- Assignment -
Could you set down the listing below exactly and omit its images?

- Given information -

***

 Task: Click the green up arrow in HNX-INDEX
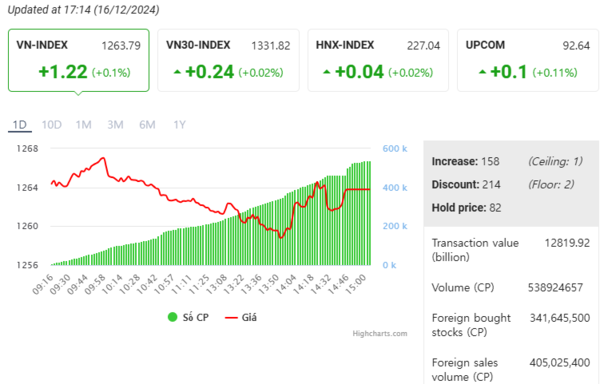[326, 72]
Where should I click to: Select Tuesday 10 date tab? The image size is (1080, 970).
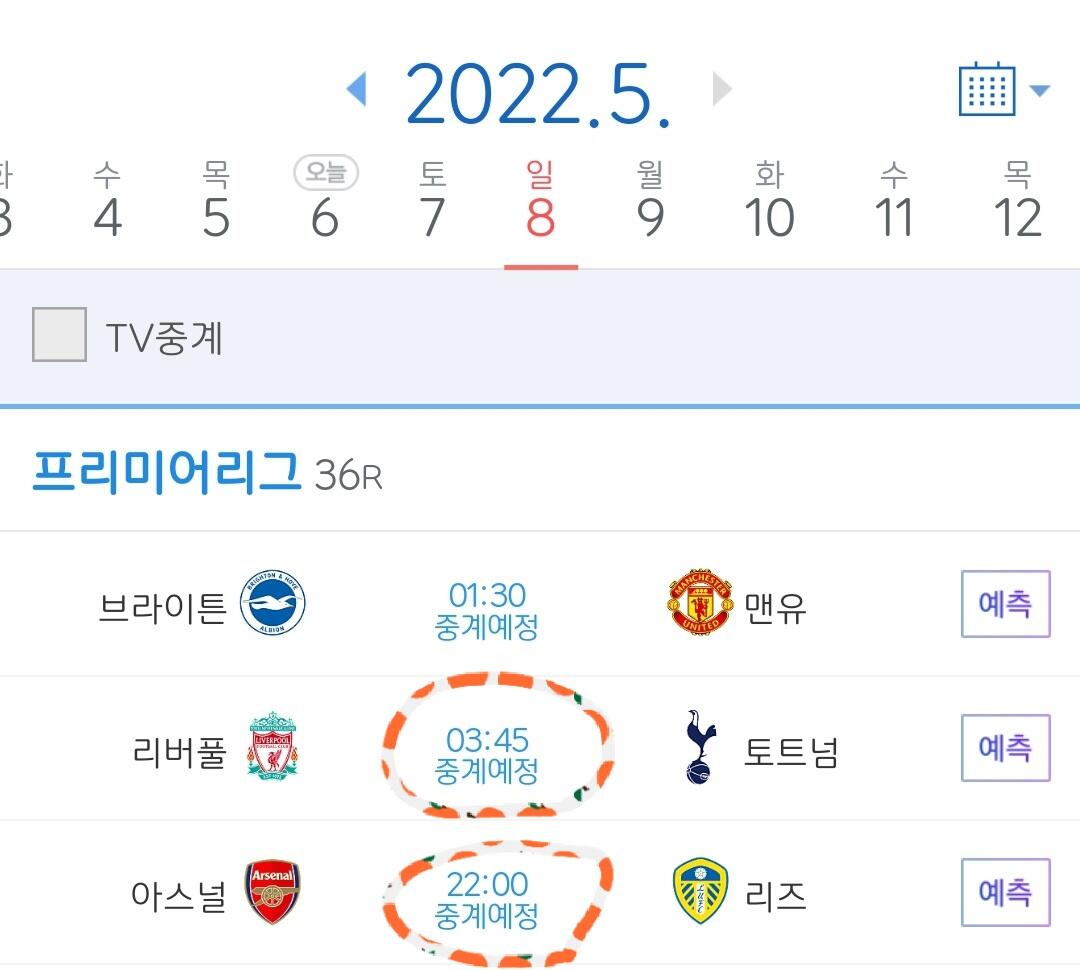[769, 205]
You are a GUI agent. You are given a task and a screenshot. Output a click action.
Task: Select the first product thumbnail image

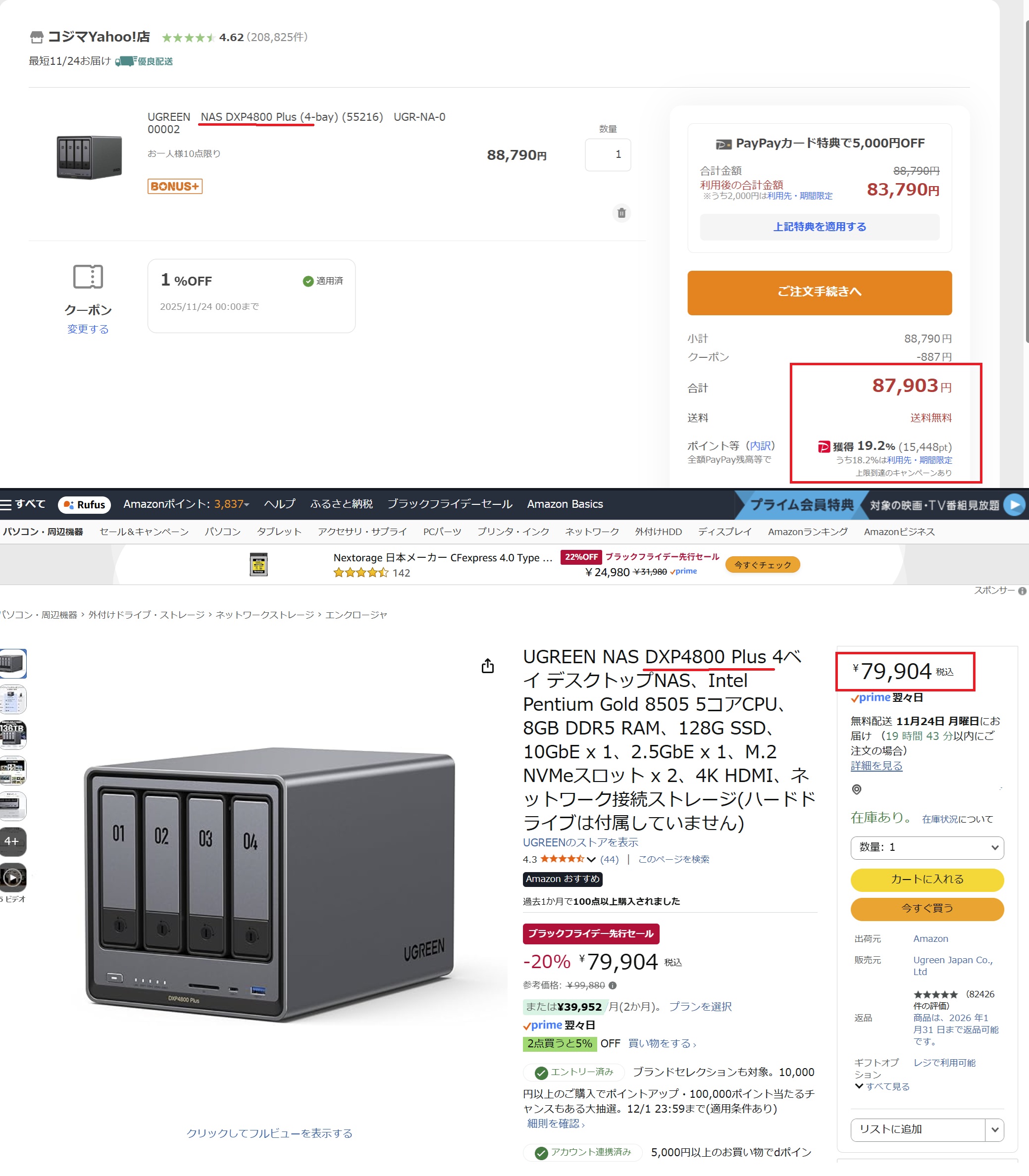13,663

***

- Answer box -
 Task: Click the green up arrow in HNX-INDEX
[326, 72]
Where should I click to: Select Tuesday 10 date tab? The image size is (1080, 970).
[769, 205]
You are a GUI agent. You are given a task and a screenshot. Output a click action.
Task: Select the first product thumbnail image

13,663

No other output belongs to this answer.